*** Begin section ***
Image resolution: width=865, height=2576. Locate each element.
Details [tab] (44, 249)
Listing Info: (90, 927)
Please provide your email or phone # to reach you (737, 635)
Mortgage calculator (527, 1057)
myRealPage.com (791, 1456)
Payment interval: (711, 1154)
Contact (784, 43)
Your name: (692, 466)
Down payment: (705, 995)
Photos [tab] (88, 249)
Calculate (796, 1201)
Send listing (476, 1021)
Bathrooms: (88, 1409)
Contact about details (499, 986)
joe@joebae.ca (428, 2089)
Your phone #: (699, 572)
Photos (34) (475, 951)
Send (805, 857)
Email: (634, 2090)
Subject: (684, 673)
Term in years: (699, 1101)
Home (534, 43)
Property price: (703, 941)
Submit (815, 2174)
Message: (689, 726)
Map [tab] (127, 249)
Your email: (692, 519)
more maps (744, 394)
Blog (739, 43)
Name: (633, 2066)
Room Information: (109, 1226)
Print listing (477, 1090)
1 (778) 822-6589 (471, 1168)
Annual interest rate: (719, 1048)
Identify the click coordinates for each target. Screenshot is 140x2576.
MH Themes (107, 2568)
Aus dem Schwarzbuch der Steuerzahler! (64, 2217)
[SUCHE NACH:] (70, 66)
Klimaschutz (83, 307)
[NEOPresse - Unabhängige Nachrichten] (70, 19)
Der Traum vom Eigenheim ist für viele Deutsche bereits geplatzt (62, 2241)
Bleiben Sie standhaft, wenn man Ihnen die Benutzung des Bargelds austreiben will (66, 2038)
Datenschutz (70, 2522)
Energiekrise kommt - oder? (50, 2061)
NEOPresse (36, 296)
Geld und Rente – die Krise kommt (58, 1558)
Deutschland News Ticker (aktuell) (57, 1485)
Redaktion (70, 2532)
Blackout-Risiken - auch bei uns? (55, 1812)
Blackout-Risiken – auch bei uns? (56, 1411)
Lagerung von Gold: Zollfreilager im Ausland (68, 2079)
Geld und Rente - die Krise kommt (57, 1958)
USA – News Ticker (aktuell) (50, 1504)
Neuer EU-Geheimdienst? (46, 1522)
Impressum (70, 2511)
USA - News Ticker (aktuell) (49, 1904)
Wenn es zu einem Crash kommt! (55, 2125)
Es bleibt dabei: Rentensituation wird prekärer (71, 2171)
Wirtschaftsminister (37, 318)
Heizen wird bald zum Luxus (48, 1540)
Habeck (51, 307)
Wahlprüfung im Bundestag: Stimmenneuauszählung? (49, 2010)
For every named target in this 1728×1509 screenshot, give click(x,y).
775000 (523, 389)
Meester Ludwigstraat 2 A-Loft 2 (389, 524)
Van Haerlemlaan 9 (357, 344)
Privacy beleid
*** End section ***
_Task item_. Beginning with the first line of the listing above, please write out every line exactly until you reach the line that contains "Down payment: (705, 995)", and include that one too.

_Task solution_.
Image resolution: width=865, height=2576. Locate each element.
Details [tab] (44, 249)
Listing Info: (90, 927)
Please provide your email or phone # to reach you (737, 635)
Mortgage calculator (527, 1057)
myRealPage.com (791, 1456)
Payment interval: (711, 1154)
Contact (784, 43)
Your name: (692, 466)
Down payment: (705, 995)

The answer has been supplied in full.